Fertilizer giant Potash (POT) is up about 10% so far this year, in line with the S&P 500. Yet rivals Mosaic (MOS) and CF Industries (CF) have performed significantly better. Potash is the largest fertilizer company in the world. More to the point, Potash is the lowest-cost producer of its namesake product, the best competitive advantage possible in a commodity business. Because corn prices have fallen back a bit, so have shares of Potash. The market justifiably interprets lower corn prices as a sign that future farm profits will decline leading farmers to curtail fertilizer spending.

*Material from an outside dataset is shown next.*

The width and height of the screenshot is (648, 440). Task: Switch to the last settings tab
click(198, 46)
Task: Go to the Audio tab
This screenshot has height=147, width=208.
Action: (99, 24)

But the view needs to be bigger than that. Fertilizer demand can only increase as demand for food increases. A handful of companies, including Potash, control the vast majority of available potash reserves. There is no viable commercial substitute to fertilizer on a commercial scale. And at a market cap of $39 billion, the company is deeply undervalued. If someone wanted to buy Potash today and all the assets that come with, including significant equity stakes in some of the world's most strategic fertilizer companies, I doubt it could be done for less than $60 billion. Just this morning, analysts upgraded Potash to Buy from Hold.
ATP Oil & Gas (ATPG) could turn out to surprise investors again. Shares are trading for less than $8 as liquidity fears over the past couple of quarters sent investors rushing for the exits. While today's high oil prices are diminishing those fears, ATPG is an asset-rich company whose equity value could be worth multiples of its current price. The company's $1.5 billion in bonds due May 2012 have rallied nearly 20% in the past two months, as those liquidity fears appear overblown. If the bonds continue to rally, the equity will be next. ATPG is a much more levered company than it was a couple of years ago when I noted its merits when it was trading around the same levels. Shares fell further, but then advanced to more than $15. It's a different capital structure today, but that could be a lightning rod for the shares if the oil price remains elevated.
Some of the best investment gains occur when you arrive before the market does. Of course, being early always has to be measured against the risk -- defined as loss of capital and not beta -- that is assumed.